WASHINGTON With the race so tight, the presidential election could turn on events beyond the control of either candidate: a terrorist attack on American soil, a setback in Iraq, a further surge in oil prices or other economic calamity.
President Bush has the clear advantage of incumbency as he showed last week with attention-grabbing anti-terrorism initiatives. Yet being in charge can become a liability when things go badly.
Incumbency could not keep Presidents Ford, Carter and the elder Bush in the Oval Office, in part because of events over which they had little control or appreciation at the time.
''As a political strategist, I'd always rather have the incumbency, but it does bring baggage with it,'' said Democratic consultant and former Clinton spokesperson Joe Lockhart. ''People have to want to rehire the president, to think that the country's going in the right direction.''
Consultants in both parties say they rarely have seen a race in which events are so unsettled and where so many unknowns lurk.
For instance, an attack close to the November election could help to unite the nation behind Bush. A serious setback in Iraq could work against him and to the political advantage of Democrat John Kerry.
Recent news on the economic front has proved more discouraging than the Republicans had hoped. Oil prices are reaching record highs. The pace of job growth has slowed for four months in a row, and a report Friday showed that employers added just 32,000 workers to payrolls in July.

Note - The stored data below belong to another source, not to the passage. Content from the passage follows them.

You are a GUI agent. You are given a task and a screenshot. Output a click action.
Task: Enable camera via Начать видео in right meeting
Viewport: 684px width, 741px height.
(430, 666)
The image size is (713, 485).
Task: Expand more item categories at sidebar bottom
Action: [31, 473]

Bush has considerable leeway as president to write his own election-influencing headlines. He could do it by:
Driving down gasoline prices by tapping into the government's emergency reserves. Bush has resisted doing so, but it remains an option. Bush strongly criticized the Clinton administration's decision during the 2000 presidential campaign to free up 30 million barrels to check soaring prices.

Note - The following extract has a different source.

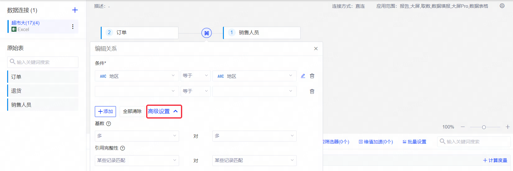Click the edit pencil icon on 地区 condition
This screenshot has height=171, width=513.
pyautogui.click(x=303, y=76)
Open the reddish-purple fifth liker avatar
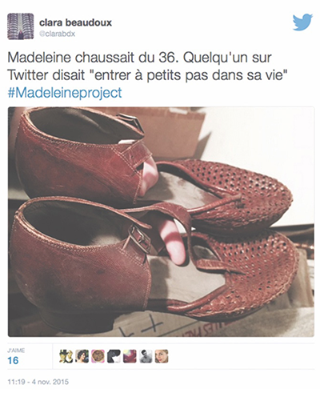The height and width of the screenshot is (397, 320). tap(130, 356)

Finding Osama bin Laden. The capture or death of the al-Qaida leader and suspected Sept. 11 mastermind could be guaranteed to give Bush a big boost.
Replacing Dick Cheney as his running mate if the vice president becomes too much of a liability. Cheney is popular with conservatives, but his poll figures are in the basement. Many Americans see him as the embodiment of the administration's flaws, including exaggerated assessments of Iraq's weapons capabilities and cozy ties with the oil industry.
Challengers always fear an election-influencing ''October surprise.'' Incumbents almost always look for ways to pull one out of the hat, though seldom with much success.
Ford could not overcome a poor economy and voter resentment over his pardon of Richard Nixon for Watergate-related offenses.
Carter was stymied by his inability to free U.S. hostages in Iran.
Bush's father failed to accurately gauge the toll on ordinary Americans of an economic slowdown that, by the numbers, looked mild.
The younger Bush has worked hard to appear engaged on the economy and on the terrorism fight and thus avoid his father's mistakes.
The White House has grabbed attention with recent anti-terrorism moves: elevated alerts for possible financial targets, Bush's endorsement of a new director of national intelligence, FBI arrests in purported terrorism-related cases. All those developments threw the Kerry campaign off stride last week in the opening days of its cross-country campaign tour.
Democrats charged that the alerts were based on weak, outdated evidence, and that Bush was three years late in calling for an intelligence director with broad authority. But the sense of movement enabled Bush to reclaim control of the national agenda in the week following the Democratic convention.
''The president and the Oval Office have the chance to set the terms of the debate every day. Kerry can be bumped out of the news almost every day. That's always a challenge in running against an incumbent president,'' said GOP consultant Scott Reed, who managed Republican Bob Dole's losing effort in 1996 against President Clinton.
''The downside for the incumbent president is the big unknown in Iraq, and it will continue to be right up to Election Day,'' Reed said.
Tom Raum has covered Washington for The Associated Press since 1973, including five presidencies.